As Ellery said, perhaps we’d better “take time to think that through.”
Those of us who remember even a little about America’s mid-20th century wars know what it feels like to have despots trying to take your country away from you. And we know what it takes to make certain they fail. Victory takes more than rallies and speeches about fear. It takes tough times and tough decisions – deprivation, the draft, death, families separated, new families put on hold – on a scale that reaches into nearly every American home. Those who remember even little scraps of those times have no yearning to live through them again.
So why is a rhetoric of fear and mistrust spilling all over the campaign trail? Why do members of Congress seem paralyzed as if by curare when it comes to doing the public’s business? Is it all about winning elections, nothing more? Has the high art of governing become the lesser art of holding on to power no matter what the cost? Even Maine’s own Republican Sen. Susan Collins is no longer immune from such questions.

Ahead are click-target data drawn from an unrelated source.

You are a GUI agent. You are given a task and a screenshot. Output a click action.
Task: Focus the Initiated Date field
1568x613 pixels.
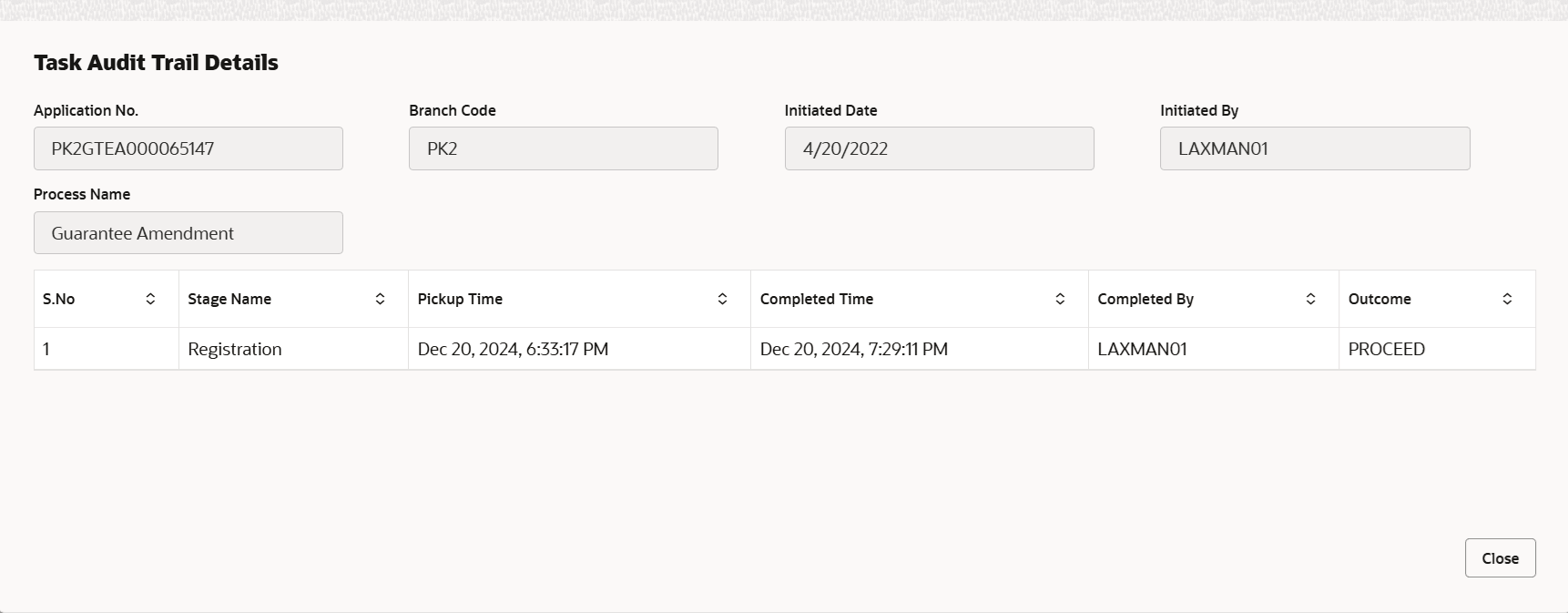[939, 148]
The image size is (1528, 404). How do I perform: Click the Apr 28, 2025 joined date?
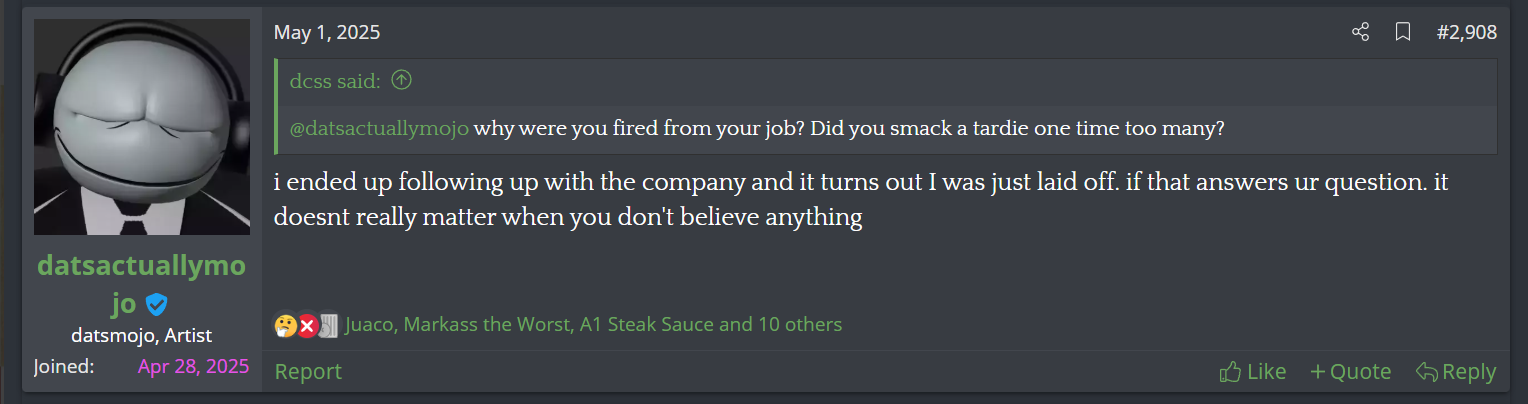[x=193, y=366]
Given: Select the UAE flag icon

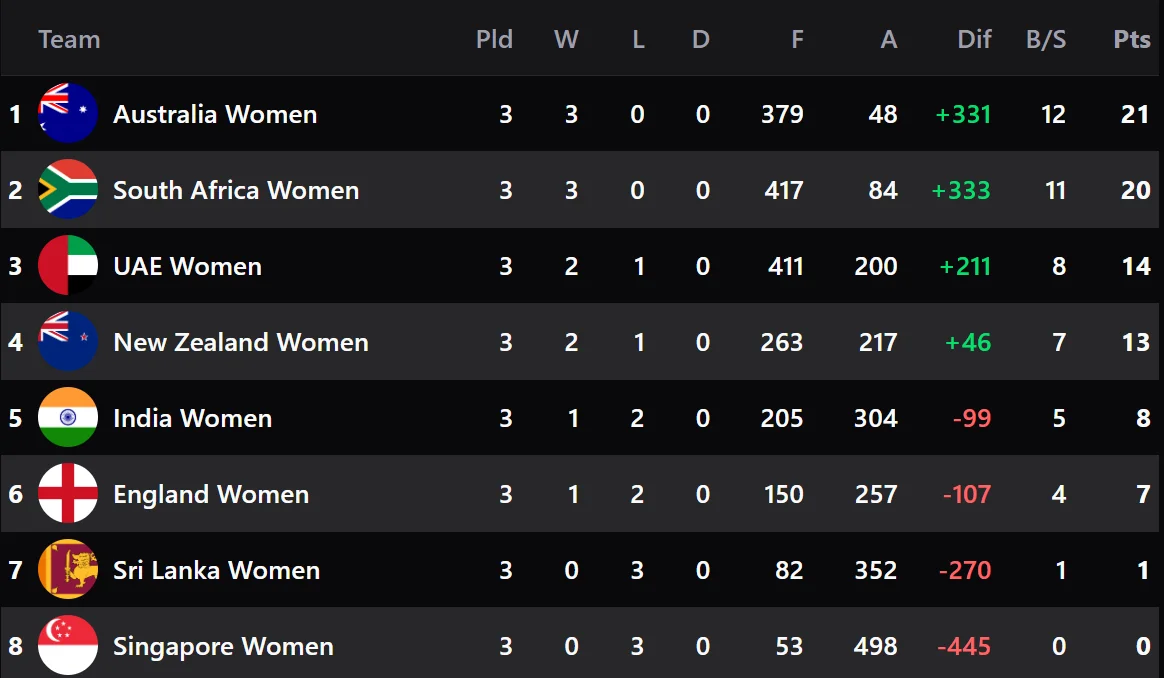Looking at the screenshot, I should tap(68, 265).
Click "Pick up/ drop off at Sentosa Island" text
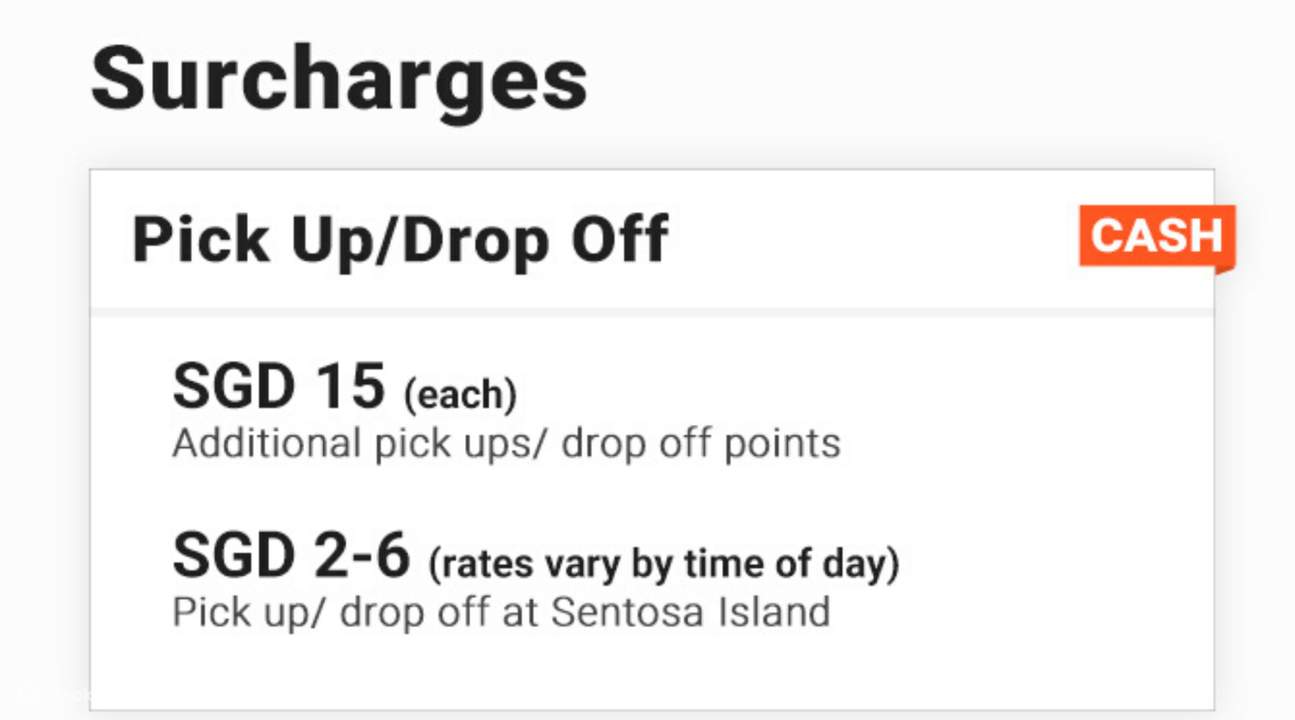1295x720 pixels. (x=501, y=611)
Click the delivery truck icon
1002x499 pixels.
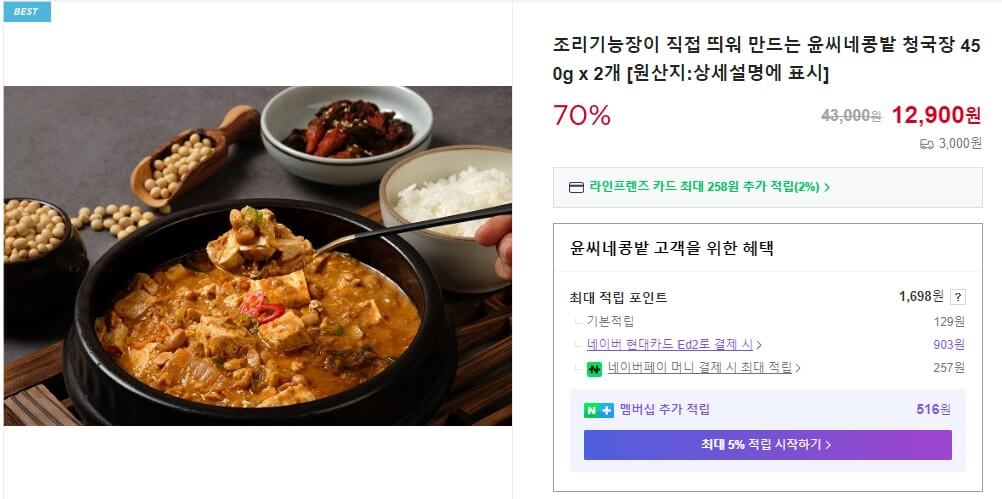click(926, 144)
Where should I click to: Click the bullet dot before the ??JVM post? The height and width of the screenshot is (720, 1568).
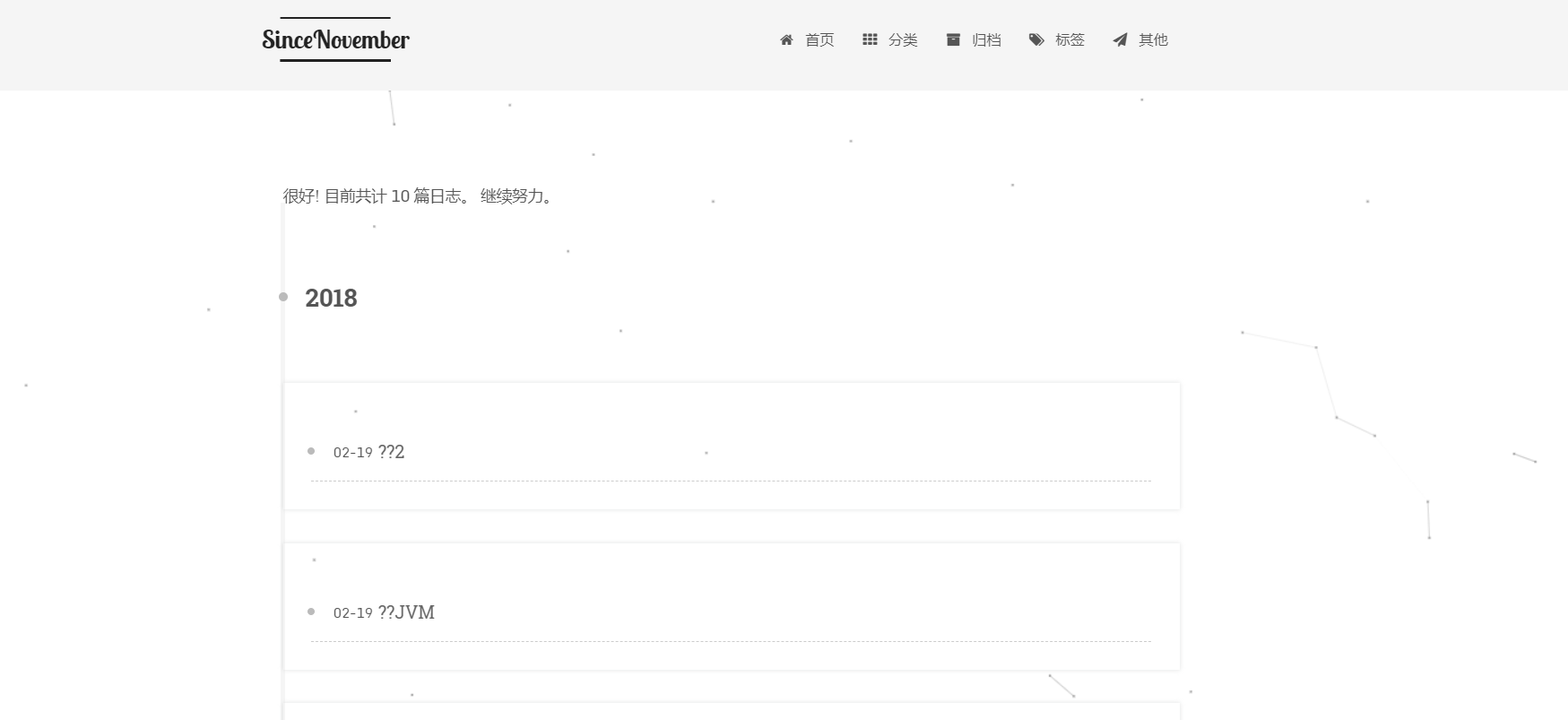tap(311, 612)
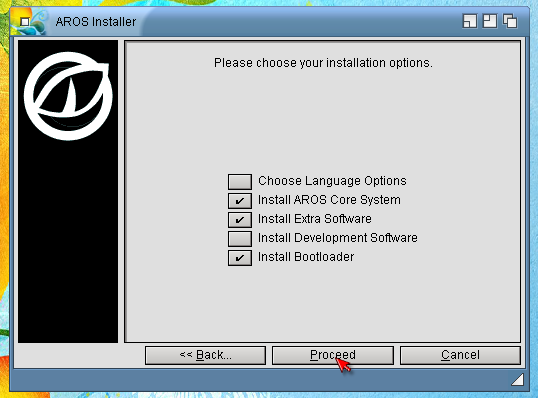This screenshot has height=398, width=538.
Task: Enable the Install Development Software checkbox
Action: tap(240, 238)
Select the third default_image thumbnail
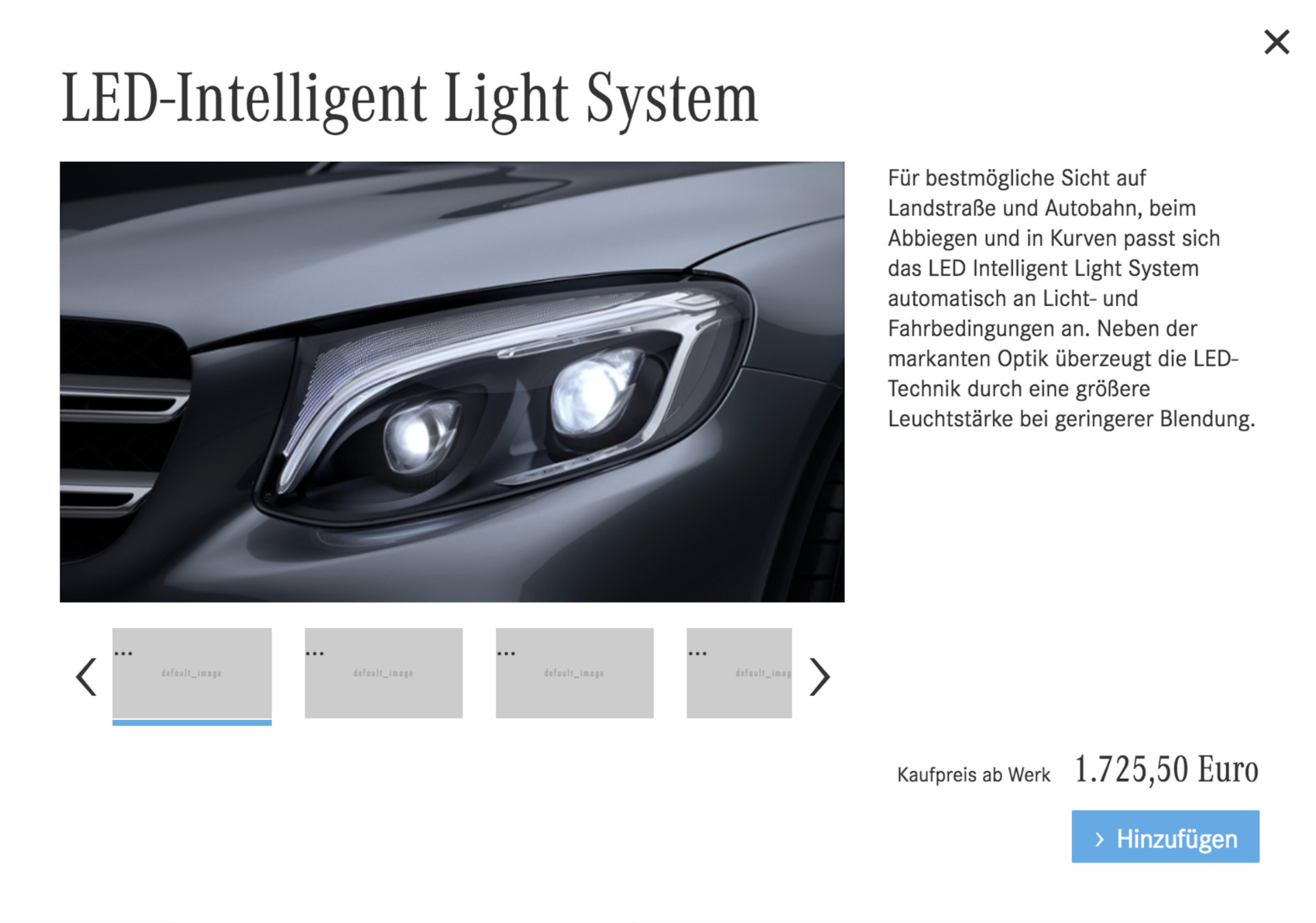The height and width of the screenshot is (923, 1316). click(x=574, y=673)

New York Times columnist Gail Collins, with a long career as an editorial writer for that paper, raised them publicly on Sept. 24. Susan Collins, she noted, supports repealing the controversial “don’t ask, don’t tell” provision governing gays in the military that the defense bill would have repealed. Yet she did not support the bill, which included other controversial provisions, long enough and strong enough to move it to passage.
“I cannot vote to proceed to this bill under a situation that is going to shut down debate and preclude Republican amendments,” Collins, the senator, declared. And Collins, the columnist, found that hard to buy into.
“Perhaps Collins was frightened by tea party talk in her home state,” Gail Collins wrote. “Perhaps she had been unnerved by Lady Gaga’s decision to go to Maine and hold rallies on behalf of the bill…,” she suggested, then loosed this zinger, “Cynical minds might presume that (Sen.) Collins was just caving in to her party’s determination to keep the Democratic majority from accomplishing anything before the elections and grabbing at a convenient, if incoherent, cover.”
That assessment strikes me as pretty much the toughest national criticism Susan Collins has taken in her years in the Senate. It’s a reminder, too, that the stronger her hold on power becomes, the more intent the national focus on her will be.
For leaders now in power and new leaders who are coming along, it’s important to know large numbers of women have waited decades to see women contend for the presidency and other high offices, only now to be faced with candidates they do not like and will not support. The attitude, inspired in large part by Sarah Palin, reaches across both state and party lines. And future leaders need to face it. In today’s multifaceted communications world, people are watching and listening all the time.
Unlike lace veils and good dishes, leadership for Maine women is no heirloom gently passed from generation to generation. Power doesn’t work that way. And we probably would not like it if it did. Power and loyalty exist to be earned. That’s part of what makes spreading power to new generations of leaders so exciting.
Thanks, Ellery, for helping me “take time to think that through.”